2024年のマネー界隈は、新NISAの開始や日経平均の最高値更新に沸き、それにあやかるべく投資を始める人が急増した。どんな商品やサービスが注目を集めたのか。2人の金融のプロが解説する。
解説するのは……
ニッセイ基礎研究所 井出 真吾さん
2015年より同社チーフ株式ストラテジスト。株式市場や資産形成のプロとしてテレビ等のメディアに多数出演。
株式会社finoject 三根 公博さん
元bitFlyer社長。大手銀行、ネット証券の経営企画部門などでの勤務経験を持ち、金融商品への造詣が深い。

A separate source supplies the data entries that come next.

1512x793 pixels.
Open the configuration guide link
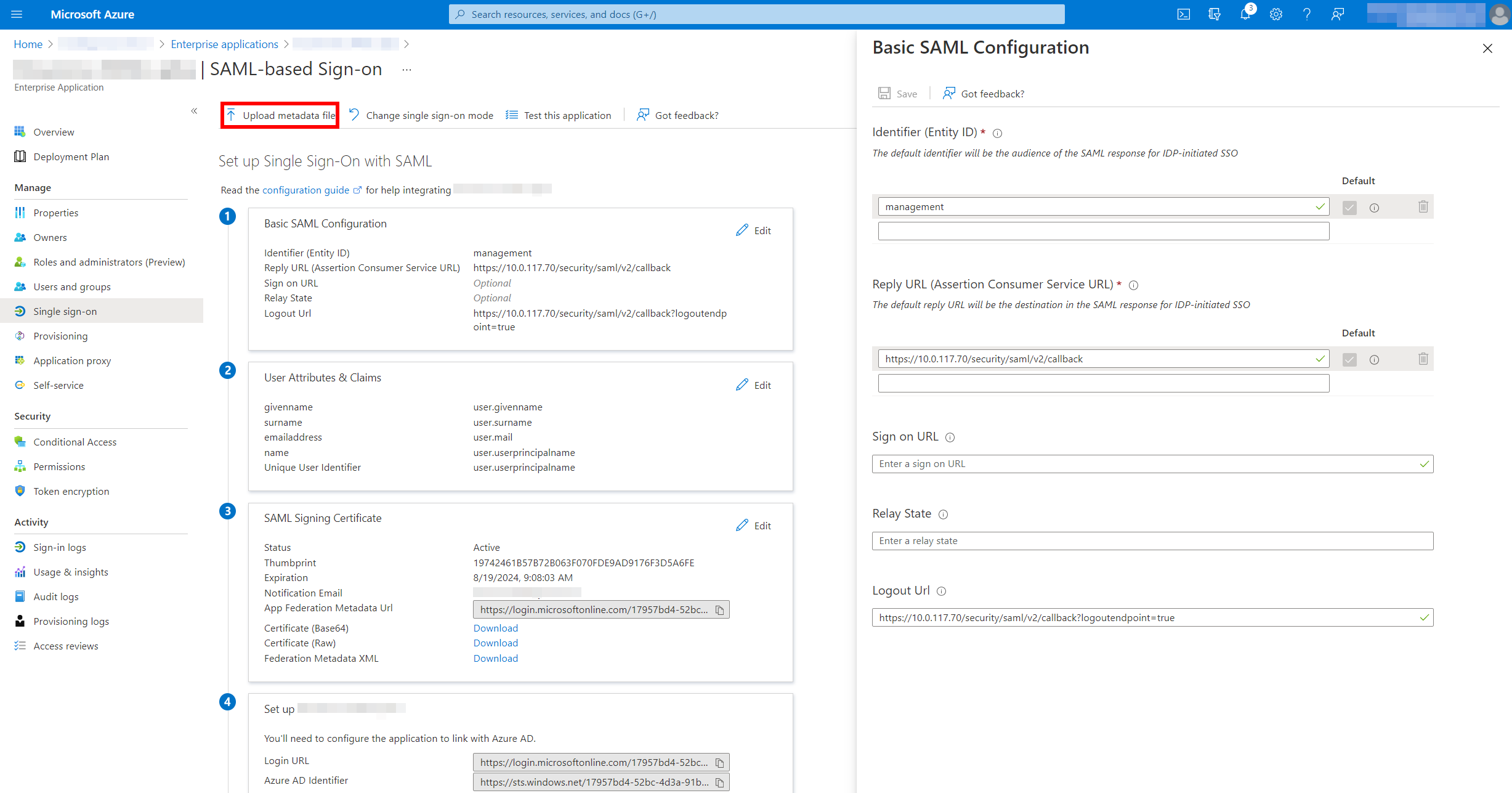tap(305, 190)
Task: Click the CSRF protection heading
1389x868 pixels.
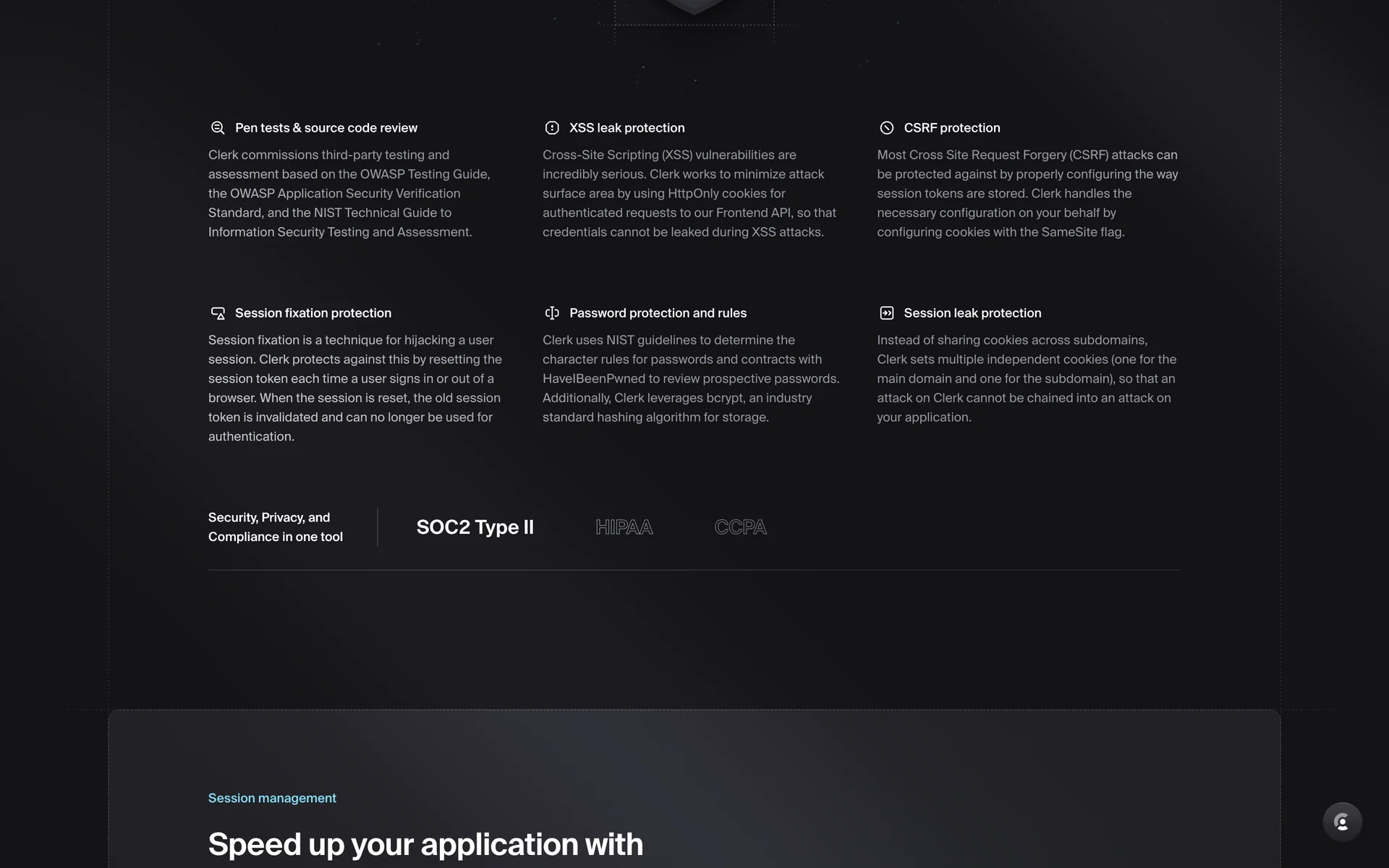Action: [x=951, y=128]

数年にサイクルで訪れるヒット商品誕生の当たり年だった
マネー関連サービスは、生活基盤的な使われ方をすることが多い。つまり、気に入ったものを長く使う人が多いため、ヒット商品が少ない傾向だ。例えば給料受け取り口座を毎月乗り換える人がいないのが良い例だ。

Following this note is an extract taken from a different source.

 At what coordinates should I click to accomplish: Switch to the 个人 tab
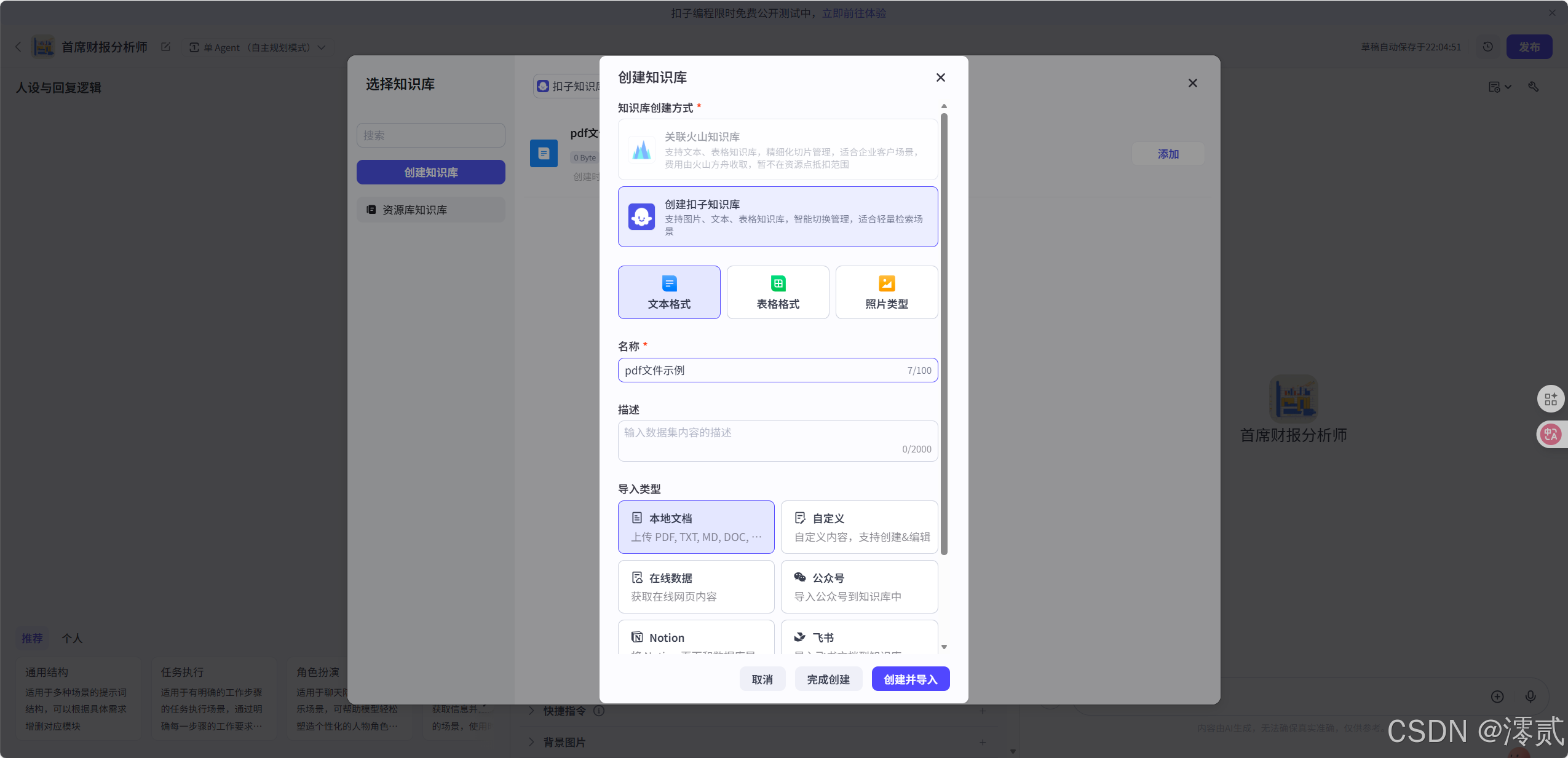[73, 638]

だが、数年ごとにヒットは出る。例えば2014年頃には数々の家計簿アプリが注目を浴びたし、2017年頃の仮想通貨投資ブームにより「コインチェック」などの取引所が活況を呈した。
では、2024年はどうか。
「外的要因、とりわけ物価上昇(インフレ)の影響で新NISAが注目されました。これまでは物価下落(デフレ)状態だった日本でしたが、物価上昇(インフレ)で預金が目減りし始め資産を守ろうとした人が増えた構図です」(ニッセイ基礎研究所・井出真吾さん)
また、「金融機関は、新NISAを〝火付け役〟にしクレカ投資の拡充、初心者向け投資アプリ開発などで、口座数や投資額が伸びました」(finoject・三根公博さん)。
30代の未経験者を中心に210万口座増
インフレに危機感を持つ人の投資の入り口に新NISAがマッチ
制度開始前から金融機関は新NISAを精力的にPRしたが、井出さんは「投資家のインフレへの備えがヒット要因だ」と分析。実際にどれだけヒットしたかデータで見てみよう。
2つの総枠1800万円中に、年間投資可能額がある。「これら2枠を一方は自分の老後資産、一方を子どもの教育資金といったように目的ごとに使い分けも可能です」(井出さん)
2024年は2023年比約3倍増(6月基準)で、総人口の5人に1人がNISA口座を持つ形に。これに比例するように投資金額も伸び、実際に資産形成を目指す人が急増した。
ジュニアNISAが廃止され18歳以上が口座開設対象となり、10代が伸びた。それ以外だと20代・50代の口座数増が目立つ。
相場の急落局面でも「投資を始めたときの初心を忘れるべからず」が大事
2024年8月に起きた暴落幅はブラックマンデー超えだったが…
8月に起きた2回の日経平均株価急落幅だけをみると経済危機級だが10月現在では持ち直している。